This is one of Berlin Classics’ ‘Schätze der Klassik’ (‘Best-loved Classics’) issues. Very prettily packaged, with a particularly attractive painting decorating the interior, but no booklet of notes, and no details of recording dates and venues etc. The small – very small!– print on the back cover tells us that the Herbig tracks were originally recorded in 1977, those by Masur in 1976, but that is the sum total of the information we get.
 

Having said that, these are very fine, even outstanding performances. The Midsummer Night’s Dream music in particular receives appropriately magical playing from the Berlin State Opera Orchestra, directed with absolute stylistic mastery by Günther Herbig. It is one of the great miracles of music that Mendelssohn, who composed the perfect overture in 1826 at the tender age of seventeen, then wrote the remainder of the incidental music for a production of the play in Potsdam in 1843, some fifteen years later. And yet there is neither an inconsistency of style nor any deficit of inspiration; this is some of the most brilliant and beautiful music of the entire Romantic era. 

Herbig’s players are equal to the very considerable technical demands of the music, whether it be the pianissimo scurrying strings of the Overture, the rapid staccato of the woodwind in the Scherzo, or the sustained horn solo of the Nocturne. Their quality is matched by the fresh-voiced ladies of the State Opera Choir, and Magdalena Falewicz and Ingeborg Springer have the ideal vocal qualities of lightness and youthfulness. It all adds up to a very special musical experience, and it is honestly hard to imagine this music rendered more effectively. 

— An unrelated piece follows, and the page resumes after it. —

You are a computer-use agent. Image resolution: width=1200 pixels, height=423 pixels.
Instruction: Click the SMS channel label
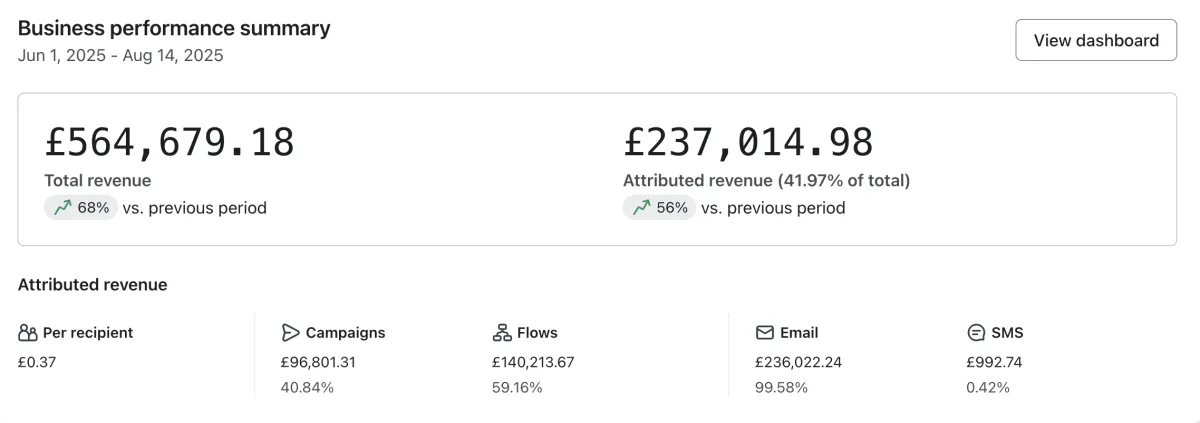click(x=1007, y=333)
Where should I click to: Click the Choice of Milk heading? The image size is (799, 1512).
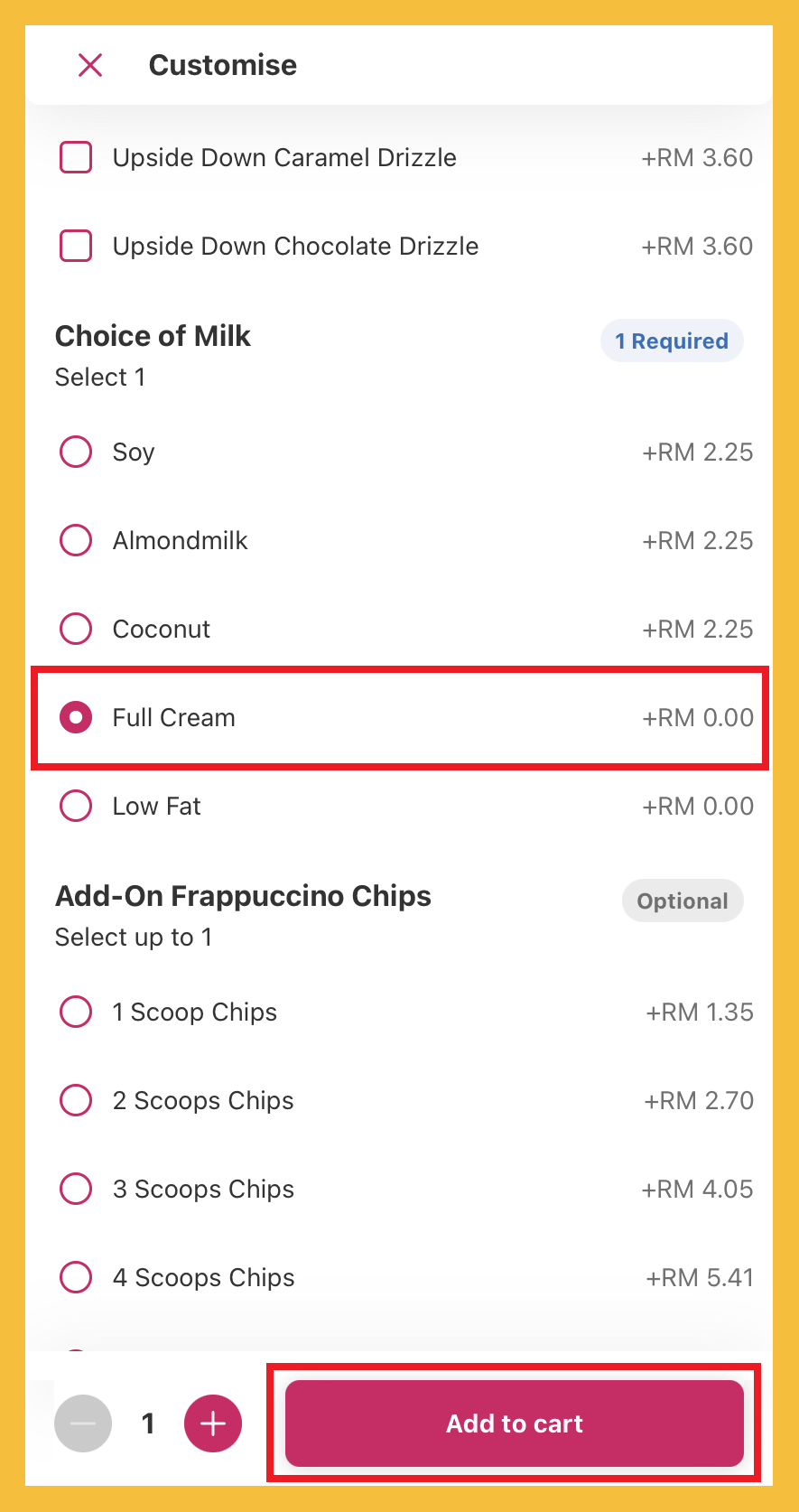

The other two overtures did not appear quite so prodigiously early in Mendelssohn’s career as the Shakespeare-inspired one. Nevertheless, he was just eighteen when ‘A Calm Sea and a Prosperous Voyage’ was written, while ‘The Fair Melusine’ dates from 1833 when he’d reached the advanced age of twenty-four! It has to be said that, despite some attractive and poetic touches, these are much more routine pieces than the Midsummer Night’s Dream music, less innovative, less characterful and less inspired. But they are both enjoyable enough, and ‘A Calm Sea and a Prosperous Voyage’ has the added interest of containing the theme which Elgar quoted in the mysterious Variation XIII of Enigma. Mendelssohn made it breezy and confident; Elgar transformed it into something of infinite melancholy, whispered by a solo clarinet across a sea-mist of strings. 

Like Herbig, Masur shows a complete sureness of touch in this music, and his orchestra – Mendelssohn’s own, the Leipzig Gewandhaus – respond with an understanding unblemished by any sense of over-familiarity. 

Distinguished performances indeed, enshrined in recordings which represent the highest standards of the times in which they were made.